There are five beautiful, perfect eggs in the blue bird nest now. It’s exciting! Just the thought that there might be babies who live to fledge, that I might get to watch them learning to fly is wonderful!
But I’m blocked. I’m used to getting up and going outside. While waiting for my coffee I take the dog out onto the deck. Or we walk around the yard. We breathe deeply. The dog breathes many places. I like to feel the ground under my feet or at least the deck boards. I like to smell the weather – to get a feel for the day.
Now every time I step out back the blue bird flies off her nest. This is worrisome for me. It has been chilly and damp. I do not want her eggs to get too cold. I don’t know how long it takes for cold and damp to creep into a warm nest enclosed in a box. Presumably it would take a while. I’m uncertain.
So, I haven’t been going out that way. I miss it. I would have liked to take photos of the emerging changes in the plant life. I would have enjoyed sitting on the deck and reading on the few balmy days there have been. But no. I won’t.

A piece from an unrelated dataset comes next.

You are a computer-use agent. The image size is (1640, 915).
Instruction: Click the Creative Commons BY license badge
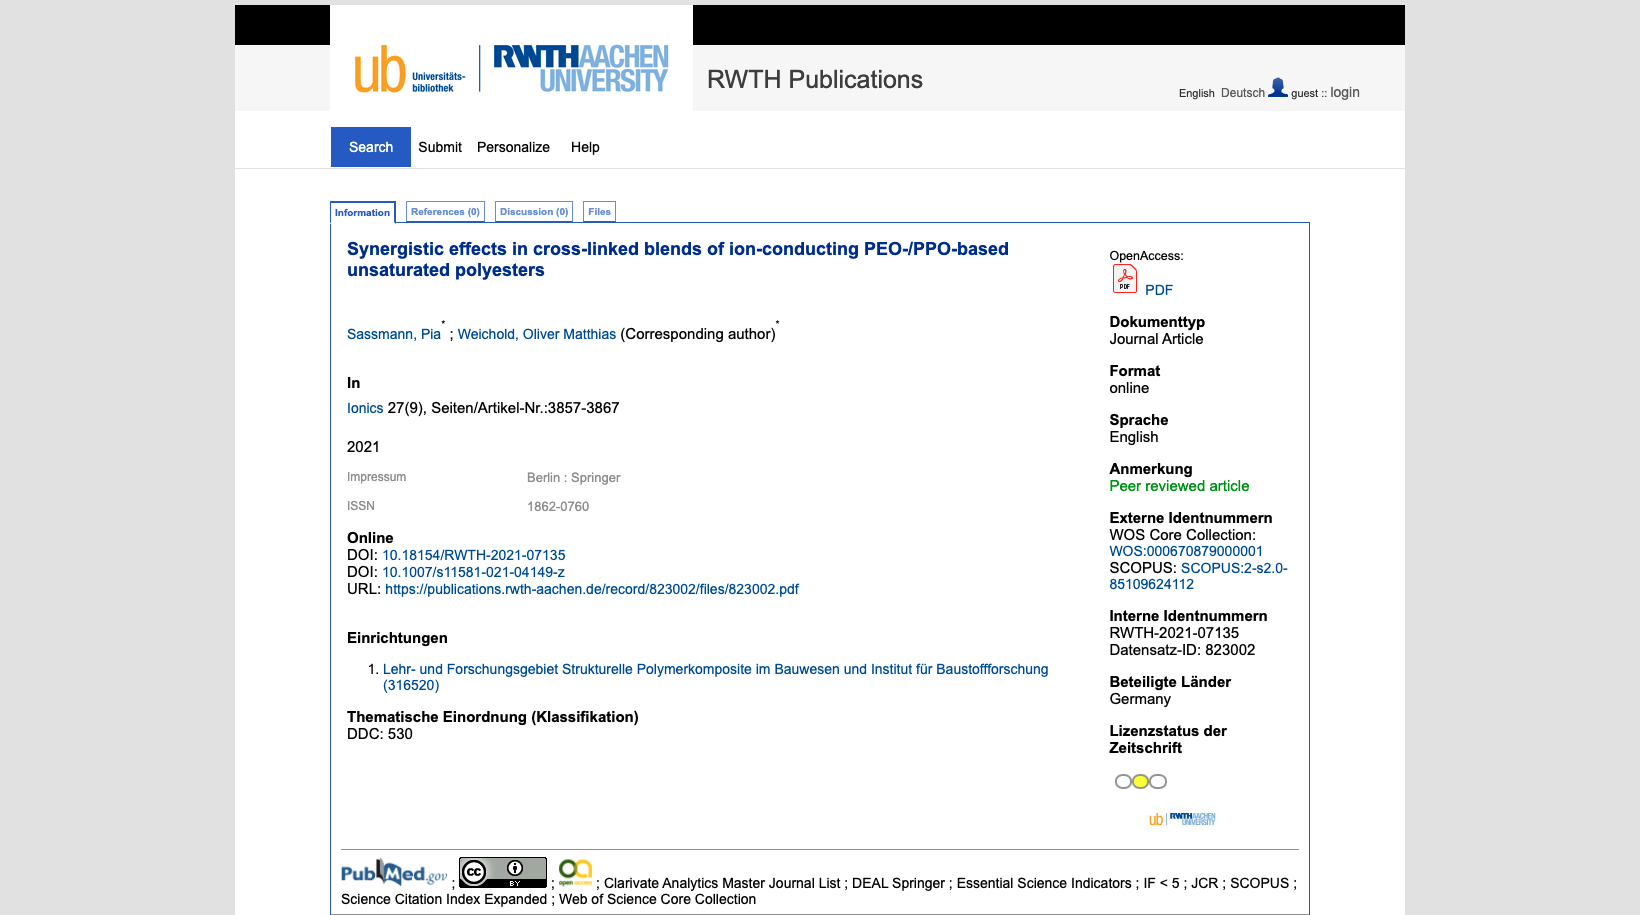(502, 872)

Several weeks ago “practicing spring” was feeding me. My soul was joyful and hopeful. Practicing spring had a locus. My back yard was a place of retreat and growth. Now I’m blocked from that practice.
Sure, I can and do go out front. I don’t relax and linger in my house coat the way I would in the back yard though. It’s not comfortable to think the neighbors are watching. I know they are. There’s concrete evidence. I don’t much care if they see me, but it’s a different experience than solitary contemplation in a place of peace.
Sure, I can and do explore the neighborhood park and watch the growth and the wild things there. It’s a wonderful thing. Yet it requires preparation: eating first (there’s that low blood sugar thing) and dressing appropriately. Good shoes are a good idea. One must already know what the day is like before walking that far. One can’t be stepping out merely to test the day. By the time I get to the park I’m not just beginning my day. The day has already started.
Sure, I can and do watch developments out our lovely French doors. But being behind glass just isn’t the same. I can’t feel and smell the life on the other side.
So what do we do when something blocks our practice? When it just isn’t the same?
It’s time to feel sad—to acknowledge that I miss it. It’s time to look around for new opportunities. What new thing is drawing me? What else does or can touch my soul in an inviting, joyful way—can evoke praise and gratitude without effort? Perhaps such an impulse of joy and gratitude is unsustainable? I don’t know.
I haven’t found the new thing yet. I have to keep looking. That’s the thing right now: Keep looking.
Nevertheless, the rain keeps raining and the sun keeps shining. Day and night, springtime and harvest in their season still come and go. All manner of things will be well, even if they’re different and unsought.
And . . .there is still hope for fledglings. What a gift that would be!